Es ist auch schon wieder 20 Jahre her, dass sich der WIENER als Männermagazin deklarierte.

Text: Manfred Sax / Foto: Privat

„In einer Branche, in der es leicht auf und ab geht, reißt es Reneé ziemlich hin und her. Zwischen Wien und Hollywood lässt sie sich von hinten und vorn bedienen und arbeitet sich dabei von unten nach oben.“

Also schrieb Andrea Fehringer, kurz: Feh. Es ist ein alter Text, Spätsommer 2003. Jetzt geht es darum, über den WIENER in den Nullerjahren zu schreiben, und das erste, was mir einfällt, ist dieser Text. Ein Juwel. Und warum nicht, in diesen zwei Sätzen ist alles drin – ein aufwärts mobiles Girl mit heimischem Bezug, offenbar aus der horizontalen Industrie, eingerahmt in behutsam geschliffene Worte. Zeit des Geschehens sind die frühen Nullerjahre, am Ende der Dekade auch als asexuelles Jahrzehnt bekannt. Sprachhygiene und politische Korrektheit waren im Vormarsch, hochgeistige Anlaberer („Gnä’ Frau, hätten Sie Lust, ein Kind mit mir zu zeugen?“ – „Nein, danke.“ – „Auch nicht, wenn wir aufpassen?“) begannen herauszuragen wie rostige Nägel, und so was wird bekanntlich wieder reingehämmert oder extrahiert. Aber zu #metoo war es noch ein weiter Schritt. Es war auch nicht so, dass in den Nullerjahren kein Sex passierte, aber die Sache wurde heimlich und diskret. Online-Dating wurde Boom, erster Gratis-Porno im Internet signalisierte, dass der Einhänder am Weg zur dominanten sexuellen Ausdrucksform war, und Girls wie Reneé zur Endstation Sehnsucht. Aber es waren nur linkische Pioniere wie der „Hunne“ (eine Online-Plattform, Anm.) mit läppischen Einminuten-Clips. Der den Planeten überflutende „Pornhub“ wurde erst 2007 aktiv. Ansonsten wurde Sex getextet.

Reneé jedenfalls war voll im Zeitgeist, sie war ein typischer Fall für den WIENER, das neue Männermagazin.

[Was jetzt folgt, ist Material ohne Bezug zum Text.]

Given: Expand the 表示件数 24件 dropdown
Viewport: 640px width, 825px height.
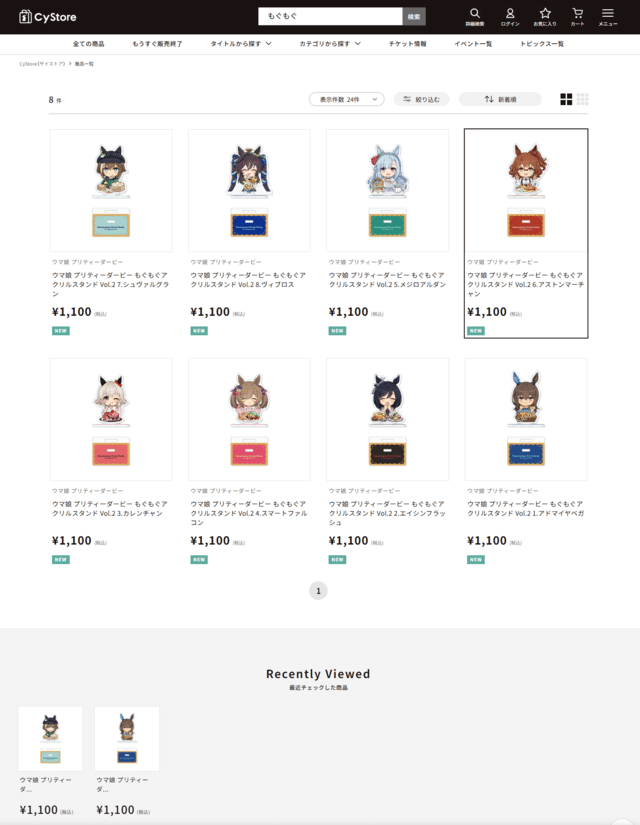Looking at the screenshot, I should [347, 99].

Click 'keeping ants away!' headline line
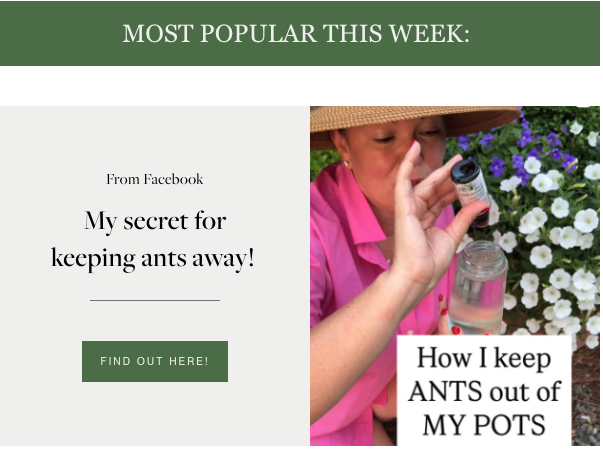(153, 258)
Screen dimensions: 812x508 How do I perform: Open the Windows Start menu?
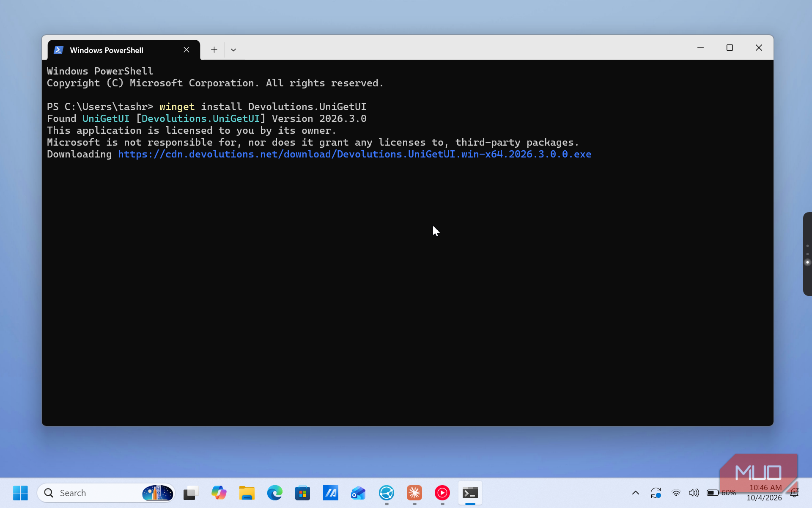point(20,493)
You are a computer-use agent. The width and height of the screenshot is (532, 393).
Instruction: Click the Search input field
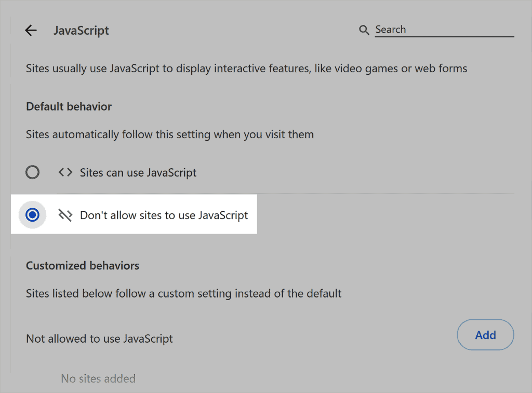(x=444, y=30)
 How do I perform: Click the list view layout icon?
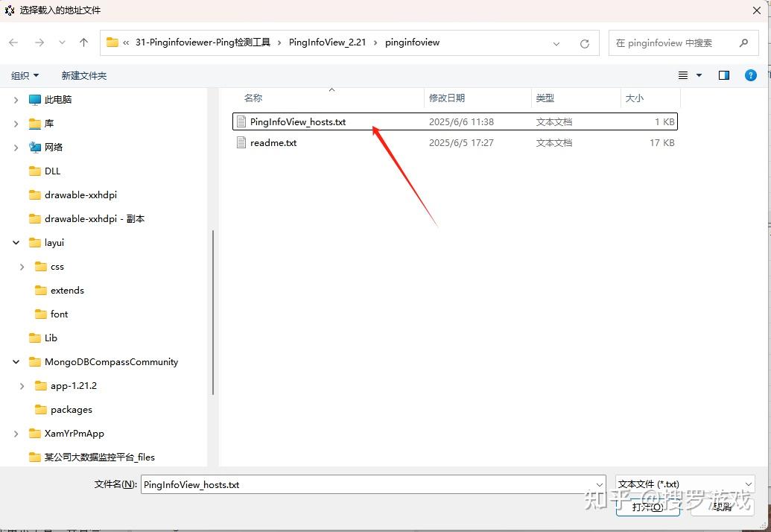682,75
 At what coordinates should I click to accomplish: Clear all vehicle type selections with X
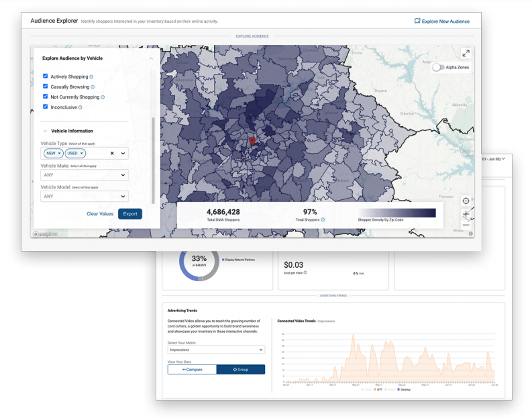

Erwähnenswert weiters, dass obiger Feh-Text nur eine Fotozeile war, unscheinbar am Rand eines meisterhaften doppelseitigen Porträts von Fotokünstler Erich Reismann platziert, der Reneé zur sinnlichen römischen Göttin erhöhte. In aller Wahrscheinlichkeit würde kaum ein Leser auf den Text geraten, aber darum ging es nicht wirklich. Es ging darum, die Liebe zur Sprache auszuleben. Auch das war typisch für den WIENER, das neue Männermagazin.

Okay, es ist hier wieder sehr viel von Sex die Rede, nicht meine Schuld, wer mich engagiert, sollte wissen, was er kriegt. Hier geht es um das Wesen eines modernen Männermagazins. Ich bin da etwas simpel, für mich steht im Kern eines Magazins für Männer immer die klassische Frage: „Was will das Weib?“ Weil ein Mann weiß, was er will, er will wunschloses Glück, das sind generell die kostbaren Sekunden zwischen seinem Orgasmus und ihrer Frage: „Was denkst du?“ Um ins Glück zu kommen, geht er wie einst Freud der Frage nach, was sie will, und scheitert bei der Recherche selbstverständlich kläglich. Also kompensiert er. Er hat horizontalen Durst, den er letztlich mit gehobenem Konsum löscht. Mit schönen Sachen, tollen Dingen, coolen Vehikeln. Mit Life­style. Und das ist also ein Lifestyle-Magazin für Männer.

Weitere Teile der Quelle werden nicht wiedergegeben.